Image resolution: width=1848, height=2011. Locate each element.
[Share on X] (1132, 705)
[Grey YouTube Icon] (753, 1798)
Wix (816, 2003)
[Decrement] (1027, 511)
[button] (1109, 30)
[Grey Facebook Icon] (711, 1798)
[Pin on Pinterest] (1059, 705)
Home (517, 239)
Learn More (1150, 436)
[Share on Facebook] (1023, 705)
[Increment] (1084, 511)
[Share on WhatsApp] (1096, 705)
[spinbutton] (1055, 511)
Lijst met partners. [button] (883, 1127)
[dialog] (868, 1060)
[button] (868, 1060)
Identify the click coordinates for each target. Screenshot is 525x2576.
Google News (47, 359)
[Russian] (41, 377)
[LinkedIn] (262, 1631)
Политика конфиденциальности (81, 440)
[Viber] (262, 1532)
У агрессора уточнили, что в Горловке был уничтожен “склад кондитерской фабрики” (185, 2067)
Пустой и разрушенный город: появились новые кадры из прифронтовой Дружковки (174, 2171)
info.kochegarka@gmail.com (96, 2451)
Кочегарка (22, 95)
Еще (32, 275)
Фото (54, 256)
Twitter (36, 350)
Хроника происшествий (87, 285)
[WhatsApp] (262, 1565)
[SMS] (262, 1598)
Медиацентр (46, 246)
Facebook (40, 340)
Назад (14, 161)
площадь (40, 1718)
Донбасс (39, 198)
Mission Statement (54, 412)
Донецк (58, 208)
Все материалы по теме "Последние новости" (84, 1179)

-------

▶ [Goal of the exercise] All of the data above should be reproduced verbatim.

▶ [Solved problem]
Image resolution: width=1848, height=2011. Locate each element.
[Share on X] (1132, 705)
[Grey YouTube Icon] (753, 1798)
Wix (816, 2003)
[Decrement] (1027, 511)
[button] (1109, 30)
[Grey Facebook Icon] (711, 1798)
[Pin on Pinterest] (1059, 705)
Home (517, 239)
Learn More (1150, 436)
[Share on Facebook] (1023, 705)
[Increment] (1084, 511)
[Share on WhatsApp] (1096, 705)
[spinbutton] (1055, 511)
Lijst met partners. [button] (883, 1127)
[dialog] (868, 1060)
[button] (868, 1060)
Identify the click coordinates for each target. Screenshot is 525x2576.
Google News (47, 359)
[Russian] (41, 377)
[LinkedIn] (262, 1631)
Политика конфиденциальности (81, 440)
[Viber] (262, 1532)
У агрессора уточнили, что в Горловке был уничтожен “склад кондитерской фабрики” (185, 2067)
Пустой и разрушенный город: появились новые кадры из прифронтовой Дружковки (174, 2171)
info.kochegarka@gmail.com (96, 2451)
Кочегарка (22, 95)
Еще (32, 275)
Фото (54, 256)
Twitter (36, 350)
Хроника происшествий (87, 285)
[WhatsApp] (262, 1565)
[SMS] (262, 1598)
Медиацентр (46, 246)
Facebook (40, 340)
Назад (14, 161)
площадь (40, 1718)
Донбасс (39, 198)
Mission Statement (54, 412)
Донецк (58, 208)
Все материалы по теме "Последние новости" (84, 1179)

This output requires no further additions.